このプリズムは、アッシュールバニパルが如何に信仰が厚く、神殿の整備に尽くしたかが、大きなテーマになっています。修復した神殿の起源は、シャルマネセル3世にあるらしく、二百年の歳月が経っています。 ヘロドトスの時代には、アッシリアはバビロンを都としていたと伝わていて、「アッシリア人はもともとニネヴェ周辺の人々を言う」とことわっています。ニネヴェが都となったのは、センナケリブのときで、それまではニムルドが首都だったようです。ニムルドに遷都したのがアッシュールナツィルパル2世です。 新アッシリアの時代の都は、アッシュールではなく、ニムルドで、晩期にニネヴェに移されたようです。神殿もニムルドが都であることを前提に建築されて来たものと思います。
王の称号
称号 |
アッシリアとアッカドの聖地(を守る) |
アッシリアの王 |
アッシュールバニパルの業績刻文には「四方の王」のような記述はなく、アッシュールとアッカドの聖地を守ります。 基本はアッシュールの王であり、首都がニネヴェに移されていることを考えると、アッシュールは都市名ではなく、ニネヴェ、ニムルド、アッシュールを含む広い地域を指すのだと思います。

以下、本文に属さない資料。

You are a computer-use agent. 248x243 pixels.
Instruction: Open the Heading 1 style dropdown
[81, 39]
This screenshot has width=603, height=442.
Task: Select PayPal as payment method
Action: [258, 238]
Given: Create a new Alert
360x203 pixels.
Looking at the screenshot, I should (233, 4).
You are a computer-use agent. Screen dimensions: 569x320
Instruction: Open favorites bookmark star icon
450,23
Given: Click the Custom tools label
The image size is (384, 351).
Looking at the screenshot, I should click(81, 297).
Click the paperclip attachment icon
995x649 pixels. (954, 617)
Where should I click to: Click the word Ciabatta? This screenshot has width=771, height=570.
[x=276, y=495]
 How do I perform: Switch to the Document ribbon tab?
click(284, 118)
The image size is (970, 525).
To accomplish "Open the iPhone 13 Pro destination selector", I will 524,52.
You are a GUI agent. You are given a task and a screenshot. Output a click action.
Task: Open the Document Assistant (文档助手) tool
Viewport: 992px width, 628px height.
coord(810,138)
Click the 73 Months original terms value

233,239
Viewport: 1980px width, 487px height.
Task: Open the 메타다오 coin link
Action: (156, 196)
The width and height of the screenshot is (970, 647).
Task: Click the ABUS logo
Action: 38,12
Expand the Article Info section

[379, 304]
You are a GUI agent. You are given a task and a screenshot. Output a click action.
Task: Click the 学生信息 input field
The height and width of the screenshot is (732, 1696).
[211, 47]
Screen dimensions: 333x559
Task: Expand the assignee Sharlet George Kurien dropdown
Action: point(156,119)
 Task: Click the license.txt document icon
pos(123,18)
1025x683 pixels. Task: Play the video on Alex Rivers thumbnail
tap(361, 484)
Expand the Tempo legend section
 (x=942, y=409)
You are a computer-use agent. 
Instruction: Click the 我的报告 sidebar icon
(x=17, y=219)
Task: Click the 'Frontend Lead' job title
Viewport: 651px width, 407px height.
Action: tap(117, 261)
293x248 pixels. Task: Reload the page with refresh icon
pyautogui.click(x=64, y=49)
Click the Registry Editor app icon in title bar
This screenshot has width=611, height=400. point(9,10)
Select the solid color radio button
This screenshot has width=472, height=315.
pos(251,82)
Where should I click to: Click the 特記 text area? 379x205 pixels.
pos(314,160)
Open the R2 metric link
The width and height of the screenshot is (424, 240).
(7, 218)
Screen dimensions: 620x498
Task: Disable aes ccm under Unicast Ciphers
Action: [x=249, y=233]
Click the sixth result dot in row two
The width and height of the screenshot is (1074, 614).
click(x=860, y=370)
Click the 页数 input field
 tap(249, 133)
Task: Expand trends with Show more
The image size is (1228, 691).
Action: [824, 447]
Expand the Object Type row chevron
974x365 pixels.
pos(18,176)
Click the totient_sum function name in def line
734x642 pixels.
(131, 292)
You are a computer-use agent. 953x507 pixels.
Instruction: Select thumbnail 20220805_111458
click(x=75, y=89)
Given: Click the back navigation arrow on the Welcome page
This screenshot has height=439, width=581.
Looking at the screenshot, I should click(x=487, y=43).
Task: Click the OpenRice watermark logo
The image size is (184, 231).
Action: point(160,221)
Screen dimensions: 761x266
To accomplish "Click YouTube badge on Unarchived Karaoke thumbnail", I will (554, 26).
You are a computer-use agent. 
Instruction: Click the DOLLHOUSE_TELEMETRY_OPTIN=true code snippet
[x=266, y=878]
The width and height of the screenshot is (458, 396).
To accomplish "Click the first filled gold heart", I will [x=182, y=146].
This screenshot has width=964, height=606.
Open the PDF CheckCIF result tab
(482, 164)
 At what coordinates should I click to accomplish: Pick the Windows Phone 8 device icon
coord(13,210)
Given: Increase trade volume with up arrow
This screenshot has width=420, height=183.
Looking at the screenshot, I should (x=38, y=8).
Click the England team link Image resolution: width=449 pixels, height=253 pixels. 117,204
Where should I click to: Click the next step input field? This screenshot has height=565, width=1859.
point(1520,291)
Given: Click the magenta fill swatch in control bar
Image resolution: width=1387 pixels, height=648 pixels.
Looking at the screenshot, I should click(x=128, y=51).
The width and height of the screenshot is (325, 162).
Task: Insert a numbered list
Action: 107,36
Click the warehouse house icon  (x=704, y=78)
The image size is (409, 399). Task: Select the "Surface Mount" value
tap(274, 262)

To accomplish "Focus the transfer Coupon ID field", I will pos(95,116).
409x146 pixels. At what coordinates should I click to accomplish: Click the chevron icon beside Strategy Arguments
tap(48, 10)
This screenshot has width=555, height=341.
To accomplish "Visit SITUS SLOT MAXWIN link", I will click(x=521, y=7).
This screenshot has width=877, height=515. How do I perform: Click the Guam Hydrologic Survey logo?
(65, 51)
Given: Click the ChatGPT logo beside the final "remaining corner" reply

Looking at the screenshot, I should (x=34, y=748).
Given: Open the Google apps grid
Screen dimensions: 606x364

- 父エサルハドンの偉業は完成していない。私はそれを完成させた。
- アッシュール神の神殿 Ehursaggalkurkurra を完成させた。
Ehursaggalkurkurra は、e-hur-sag-gal-kur-kur-ra で、続きに é-ḫur-sag-gu-la と綴られた箇所もあります。こちらは、Gate-of-the-Abundance-the-Lands と訳されています。 Ehursaggalkurkurraはサルゴン2世の業績刻文にも見られ、固有の建物なら、数十年建設が続いていることになります。それぞれの王が築くべきものなら、王陵や首都に備わるべき建築物と言うことになります。 E2-HI_TIMES_ASH2-SAG は大きな建物を指して良く使われ、LUGAL- GAL-KUR-KUR-RAは、世界の大王として使われました。
- 神々の宮殿エサギラを建て神々を連れて来た。
エサギラはネブカドネザル2世の造った神殿の名となっているが、é-sag-íl は、大きな家と言う意味で「社(やしろ)」らしい。 ニネヴェに神々が迎えられたのだと思います。 迎えられた神々は、dEN、dGAŠAN MU dbe-let-KÁ.DINGIR.RA.KI、dé-a、dDI.KU₅です。 ベル、バビロンの女神ベレト、エア、神diku。 KA2-AN-RA-KIはバビロンを指すのでベレトバビラと言う名だったと解しているようです。この女神の名の英訳は Zarpanitu となっています。 女神の名は、AN-GASHAN MU AN-BAD-AB2 KA2-AN-RA-KI と綴られたようです。 BAD-AB2 は、表音表記で be-let と翻字されています。 GASHAN も be-let も、「貴婦人」や「女主人」、「女王」を指します。 この根拠はアッカド語の beltu が「貴婦人」や「女主人」、「女王」を指し、GASHAN も be-let も beltu と読まれたと考えられていることのようです。 ここでは、「バビロンの神々の女主人と呼ばれるGASHAN」と書いたのだろうと思います。GASHAN は、ベレト以外の読み方があったのだと思いますが、メソポタミアにはベレト・イリ、ベレト・エカリム、ベレト・シェリと言う女神が知られるようです。 バビロンの女神の最高神は、Sarpanitu、Zarpanitu や Belitya と言う名だったと伝わっていているようです。 é-šár-ra 以外はšu-an-na.KIにいたようです。 Esharraと言う神は、ティグラト・ピレセル(DISH-KU-TI-A-E2-SHAR2-RA)の名に使われています。トゥクルティ・アピル・エシャラと呼ばれたと考えられているようです。 シリアの女神、あるいはヒッタイトやフルリの女神 Ishara と表記上は区別がないようです。 šu-an-na.KI はバビロンを指すことが分かっているようです。これが表音表記ならバビロンはシュアンナと呼ばれていたことになり、dbe-let-KÁ.DINGIR.RA.KIは、ベレトシュアンナかも知れません。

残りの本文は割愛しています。